WHAT IS NEEDED:
Please reproduce, without any changes, the part of the records that opens with the line containing "Task: Tap the" and closes with the line containing "coord(1352,714)", including both of those lines.

GIVEN RECORDS:

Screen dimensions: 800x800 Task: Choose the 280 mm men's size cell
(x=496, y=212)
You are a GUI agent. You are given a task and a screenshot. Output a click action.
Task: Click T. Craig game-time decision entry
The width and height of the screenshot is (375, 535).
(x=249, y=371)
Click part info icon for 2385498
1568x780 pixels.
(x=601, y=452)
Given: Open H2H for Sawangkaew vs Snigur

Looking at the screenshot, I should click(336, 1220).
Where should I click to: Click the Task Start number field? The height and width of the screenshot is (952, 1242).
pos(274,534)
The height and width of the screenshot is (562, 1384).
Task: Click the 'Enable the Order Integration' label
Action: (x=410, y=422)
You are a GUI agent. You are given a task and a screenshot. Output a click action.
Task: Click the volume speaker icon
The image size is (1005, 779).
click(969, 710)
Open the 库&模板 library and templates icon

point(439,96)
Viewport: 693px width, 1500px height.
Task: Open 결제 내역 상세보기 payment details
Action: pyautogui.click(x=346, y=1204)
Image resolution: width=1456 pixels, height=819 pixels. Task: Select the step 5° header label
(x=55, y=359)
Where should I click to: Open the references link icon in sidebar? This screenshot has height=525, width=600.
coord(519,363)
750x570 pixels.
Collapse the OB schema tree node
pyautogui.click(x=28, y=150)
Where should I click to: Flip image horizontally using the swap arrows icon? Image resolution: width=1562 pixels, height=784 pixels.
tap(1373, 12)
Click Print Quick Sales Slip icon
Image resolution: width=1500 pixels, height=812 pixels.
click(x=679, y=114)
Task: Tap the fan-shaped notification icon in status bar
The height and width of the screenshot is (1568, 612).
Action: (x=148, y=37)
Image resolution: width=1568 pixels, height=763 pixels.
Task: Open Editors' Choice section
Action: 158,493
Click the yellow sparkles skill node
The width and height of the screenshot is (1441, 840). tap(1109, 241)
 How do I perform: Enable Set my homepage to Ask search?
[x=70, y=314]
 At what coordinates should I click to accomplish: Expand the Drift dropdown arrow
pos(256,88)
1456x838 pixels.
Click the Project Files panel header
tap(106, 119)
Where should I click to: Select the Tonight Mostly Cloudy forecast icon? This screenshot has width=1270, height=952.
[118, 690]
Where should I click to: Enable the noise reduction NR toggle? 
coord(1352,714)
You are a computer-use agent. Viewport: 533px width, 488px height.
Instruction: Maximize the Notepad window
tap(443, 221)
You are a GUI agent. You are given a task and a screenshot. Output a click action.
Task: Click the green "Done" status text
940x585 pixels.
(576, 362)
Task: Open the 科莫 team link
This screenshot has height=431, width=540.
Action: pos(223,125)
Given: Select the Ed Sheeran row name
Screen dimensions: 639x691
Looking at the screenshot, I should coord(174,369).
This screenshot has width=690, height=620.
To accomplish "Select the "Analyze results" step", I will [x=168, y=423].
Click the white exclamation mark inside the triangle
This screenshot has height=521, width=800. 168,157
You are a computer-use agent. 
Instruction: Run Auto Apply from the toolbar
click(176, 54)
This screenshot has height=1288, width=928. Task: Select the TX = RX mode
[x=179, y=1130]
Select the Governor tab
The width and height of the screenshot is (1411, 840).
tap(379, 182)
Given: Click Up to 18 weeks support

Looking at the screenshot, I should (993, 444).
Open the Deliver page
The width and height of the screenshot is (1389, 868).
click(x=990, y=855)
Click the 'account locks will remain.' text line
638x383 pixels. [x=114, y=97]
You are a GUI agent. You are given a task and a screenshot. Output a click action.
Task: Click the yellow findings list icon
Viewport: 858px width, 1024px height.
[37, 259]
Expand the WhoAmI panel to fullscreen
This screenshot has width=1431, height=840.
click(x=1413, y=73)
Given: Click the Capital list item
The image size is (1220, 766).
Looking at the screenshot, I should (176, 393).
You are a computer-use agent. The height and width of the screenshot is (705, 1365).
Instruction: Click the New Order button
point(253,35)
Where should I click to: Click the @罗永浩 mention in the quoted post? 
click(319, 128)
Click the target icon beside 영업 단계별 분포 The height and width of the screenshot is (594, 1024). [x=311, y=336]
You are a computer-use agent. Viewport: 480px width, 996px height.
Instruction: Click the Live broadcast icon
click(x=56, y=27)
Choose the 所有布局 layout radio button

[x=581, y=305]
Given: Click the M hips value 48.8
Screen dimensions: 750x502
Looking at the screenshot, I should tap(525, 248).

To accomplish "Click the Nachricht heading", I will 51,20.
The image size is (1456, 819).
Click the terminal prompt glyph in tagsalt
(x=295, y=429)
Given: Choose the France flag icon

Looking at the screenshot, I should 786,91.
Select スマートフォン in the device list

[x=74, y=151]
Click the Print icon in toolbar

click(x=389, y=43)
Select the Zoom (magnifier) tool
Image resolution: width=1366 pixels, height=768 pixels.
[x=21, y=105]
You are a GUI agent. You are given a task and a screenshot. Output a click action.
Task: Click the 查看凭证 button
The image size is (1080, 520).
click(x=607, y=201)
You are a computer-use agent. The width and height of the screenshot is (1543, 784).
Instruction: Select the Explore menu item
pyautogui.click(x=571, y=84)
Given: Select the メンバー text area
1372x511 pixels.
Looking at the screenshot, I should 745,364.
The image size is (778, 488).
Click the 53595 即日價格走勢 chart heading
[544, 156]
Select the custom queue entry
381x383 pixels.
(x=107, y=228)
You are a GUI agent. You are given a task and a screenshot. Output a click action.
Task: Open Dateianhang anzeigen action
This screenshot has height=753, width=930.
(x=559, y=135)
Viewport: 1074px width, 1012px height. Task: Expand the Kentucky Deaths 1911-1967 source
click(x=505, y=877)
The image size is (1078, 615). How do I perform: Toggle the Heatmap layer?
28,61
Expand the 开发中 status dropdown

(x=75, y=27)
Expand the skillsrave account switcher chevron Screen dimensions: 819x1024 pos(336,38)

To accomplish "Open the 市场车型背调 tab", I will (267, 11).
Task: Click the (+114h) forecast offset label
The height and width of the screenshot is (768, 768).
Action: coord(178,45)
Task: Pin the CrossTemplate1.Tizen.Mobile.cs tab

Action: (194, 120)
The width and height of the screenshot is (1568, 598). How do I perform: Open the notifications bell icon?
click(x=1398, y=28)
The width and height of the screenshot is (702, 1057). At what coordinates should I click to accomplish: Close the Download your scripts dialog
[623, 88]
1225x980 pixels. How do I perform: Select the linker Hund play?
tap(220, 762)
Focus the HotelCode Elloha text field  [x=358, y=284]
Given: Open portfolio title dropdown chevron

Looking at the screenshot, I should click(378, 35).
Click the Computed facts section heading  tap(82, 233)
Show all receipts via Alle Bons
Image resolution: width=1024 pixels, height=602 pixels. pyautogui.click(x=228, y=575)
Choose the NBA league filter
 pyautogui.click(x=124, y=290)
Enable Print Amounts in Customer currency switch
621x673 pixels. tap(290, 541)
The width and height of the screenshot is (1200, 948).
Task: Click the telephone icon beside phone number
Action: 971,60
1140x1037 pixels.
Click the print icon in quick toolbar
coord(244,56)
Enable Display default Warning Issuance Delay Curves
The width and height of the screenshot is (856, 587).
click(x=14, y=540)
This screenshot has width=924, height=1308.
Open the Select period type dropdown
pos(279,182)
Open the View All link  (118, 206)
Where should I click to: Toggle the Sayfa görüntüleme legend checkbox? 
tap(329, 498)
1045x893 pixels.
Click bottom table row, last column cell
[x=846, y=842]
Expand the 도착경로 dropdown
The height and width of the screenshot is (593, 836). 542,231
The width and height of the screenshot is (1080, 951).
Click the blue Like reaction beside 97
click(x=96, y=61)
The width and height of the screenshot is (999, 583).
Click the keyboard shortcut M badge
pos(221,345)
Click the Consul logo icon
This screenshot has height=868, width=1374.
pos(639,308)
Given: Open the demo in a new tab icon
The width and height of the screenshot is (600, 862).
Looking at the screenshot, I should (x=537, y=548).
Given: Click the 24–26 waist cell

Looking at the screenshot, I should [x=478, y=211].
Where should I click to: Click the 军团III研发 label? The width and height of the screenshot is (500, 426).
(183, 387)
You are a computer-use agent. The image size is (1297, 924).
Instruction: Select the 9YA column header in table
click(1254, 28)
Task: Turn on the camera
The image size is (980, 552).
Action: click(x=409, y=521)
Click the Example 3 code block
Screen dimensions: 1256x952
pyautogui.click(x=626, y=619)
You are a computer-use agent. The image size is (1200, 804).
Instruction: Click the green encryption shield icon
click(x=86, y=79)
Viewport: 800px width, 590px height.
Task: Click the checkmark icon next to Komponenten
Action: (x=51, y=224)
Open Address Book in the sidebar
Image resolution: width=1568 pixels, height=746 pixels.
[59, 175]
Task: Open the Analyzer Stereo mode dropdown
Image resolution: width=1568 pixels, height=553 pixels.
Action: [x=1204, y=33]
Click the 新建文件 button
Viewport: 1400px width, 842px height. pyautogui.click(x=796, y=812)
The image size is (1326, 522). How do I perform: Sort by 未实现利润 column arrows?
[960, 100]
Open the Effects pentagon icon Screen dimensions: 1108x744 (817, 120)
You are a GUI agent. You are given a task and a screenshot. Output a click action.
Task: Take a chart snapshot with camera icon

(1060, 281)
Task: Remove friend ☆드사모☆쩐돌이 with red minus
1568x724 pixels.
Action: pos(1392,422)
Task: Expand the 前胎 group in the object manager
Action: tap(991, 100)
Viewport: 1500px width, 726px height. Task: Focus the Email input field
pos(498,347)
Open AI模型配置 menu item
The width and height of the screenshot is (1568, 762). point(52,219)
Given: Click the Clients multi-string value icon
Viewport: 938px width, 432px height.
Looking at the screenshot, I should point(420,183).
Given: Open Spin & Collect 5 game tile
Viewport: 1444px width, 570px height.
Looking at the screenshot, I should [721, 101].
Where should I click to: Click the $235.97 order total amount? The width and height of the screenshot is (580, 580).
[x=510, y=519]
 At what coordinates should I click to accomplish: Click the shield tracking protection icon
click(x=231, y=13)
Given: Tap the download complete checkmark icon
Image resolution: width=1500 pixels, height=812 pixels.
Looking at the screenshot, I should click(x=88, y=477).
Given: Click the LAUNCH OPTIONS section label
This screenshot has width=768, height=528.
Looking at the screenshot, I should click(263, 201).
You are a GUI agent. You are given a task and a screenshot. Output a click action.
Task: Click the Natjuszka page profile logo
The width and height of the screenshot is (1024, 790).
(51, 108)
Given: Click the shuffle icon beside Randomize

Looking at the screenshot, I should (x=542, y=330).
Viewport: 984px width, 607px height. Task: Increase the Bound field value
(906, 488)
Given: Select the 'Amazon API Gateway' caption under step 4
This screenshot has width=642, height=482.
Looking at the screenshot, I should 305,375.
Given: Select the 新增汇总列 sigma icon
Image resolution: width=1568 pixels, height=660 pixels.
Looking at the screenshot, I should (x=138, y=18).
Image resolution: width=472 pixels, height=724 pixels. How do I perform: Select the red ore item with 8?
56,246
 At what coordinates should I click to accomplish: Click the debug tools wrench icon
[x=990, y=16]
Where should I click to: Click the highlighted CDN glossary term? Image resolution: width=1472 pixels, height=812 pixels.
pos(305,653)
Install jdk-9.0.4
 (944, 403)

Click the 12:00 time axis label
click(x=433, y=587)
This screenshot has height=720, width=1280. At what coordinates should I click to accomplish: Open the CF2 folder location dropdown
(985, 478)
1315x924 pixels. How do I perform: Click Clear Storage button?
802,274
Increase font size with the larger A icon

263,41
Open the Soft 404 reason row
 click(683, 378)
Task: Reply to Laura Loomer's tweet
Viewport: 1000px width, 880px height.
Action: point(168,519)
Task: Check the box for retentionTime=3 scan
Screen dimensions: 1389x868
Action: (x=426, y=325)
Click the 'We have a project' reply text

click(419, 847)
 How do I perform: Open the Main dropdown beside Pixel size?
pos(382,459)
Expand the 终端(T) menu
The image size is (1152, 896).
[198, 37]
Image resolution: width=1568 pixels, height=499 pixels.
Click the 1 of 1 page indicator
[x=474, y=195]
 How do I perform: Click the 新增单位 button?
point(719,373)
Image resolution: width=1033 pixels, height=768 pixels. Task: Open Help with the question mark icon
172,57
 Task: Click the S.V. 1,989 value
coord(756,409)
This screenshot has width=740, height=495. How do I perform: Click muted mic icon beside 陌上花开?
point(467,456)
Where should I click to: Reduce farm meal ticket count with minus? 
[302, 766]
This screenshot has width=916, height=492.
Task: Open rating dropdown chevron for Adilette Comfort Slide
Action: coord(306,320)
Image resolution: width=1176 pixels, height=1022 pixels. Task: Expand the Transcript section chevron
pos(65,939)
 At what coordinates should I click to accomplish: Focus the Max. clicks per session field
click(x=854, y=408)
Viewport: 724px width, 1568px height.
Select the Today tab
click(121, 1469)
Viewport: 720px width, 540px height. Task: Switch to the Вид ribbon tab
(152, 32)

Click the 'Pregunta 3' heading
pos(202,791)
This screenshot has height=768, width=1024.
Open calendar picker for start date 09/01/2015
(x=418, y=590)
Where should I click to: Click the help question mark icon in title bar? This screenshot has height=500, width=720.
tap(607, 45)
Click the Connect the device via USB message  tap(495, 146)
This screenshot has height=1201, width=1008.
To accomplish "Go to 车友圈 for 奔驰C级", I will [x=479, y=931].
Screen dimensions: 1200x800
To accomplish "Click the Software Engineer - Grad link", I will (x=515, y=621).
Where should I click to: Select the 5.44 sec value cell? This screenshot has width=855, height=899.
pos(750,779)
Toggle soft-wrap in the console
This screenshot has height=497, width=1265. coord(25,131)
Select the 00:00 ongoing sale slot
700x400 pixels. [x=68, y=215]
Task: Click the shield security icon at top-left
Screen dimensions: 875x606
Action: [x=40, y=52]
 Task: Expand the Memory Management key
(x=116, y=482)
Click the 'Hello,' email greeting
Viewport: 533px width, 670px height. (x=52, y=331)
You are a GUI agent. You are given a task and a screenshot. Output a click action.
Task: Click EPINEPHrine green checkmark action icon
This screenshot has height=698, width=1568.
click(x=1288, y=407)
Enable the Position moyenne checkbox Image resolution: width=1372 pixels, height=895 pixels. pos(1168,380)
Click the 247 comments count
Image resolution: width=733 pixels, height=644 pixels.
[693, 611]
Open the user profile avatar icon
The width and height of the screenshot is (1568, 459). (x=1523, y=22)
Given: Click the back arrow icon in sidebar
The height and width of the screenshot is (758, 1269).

RESULT:
Task: Tap the fan-shaped notification icon in status bar
The height and width of the screenshot is (1568, 612).
Action: (x=148, y=37)
Image resolution: width=1568 pixels, height=763 pixels.
Task: Open Editors' Choice section
Action: 158,493
Click the yellow sparkles skill node
The width and height of the screenshot is (1441, 840). tap(1109, 241)
 How do I perform: Enable Set my homepage to Ask search?
[x=70, y=314]
 At what coordinates should I click to accomplish: Expand the Drift dropdown arrow
pos(256,88)
1456x838 pixels.
Click the Project Files panel header
tap(106, 119)
Where should I click to: Select the Tonight Mostly Cloudy forecast icon? This screenshot has width=1270, height=952.
[118, 690]
Where should I click to: Enable the noise reduction NR toggle? 
coord(1352,714)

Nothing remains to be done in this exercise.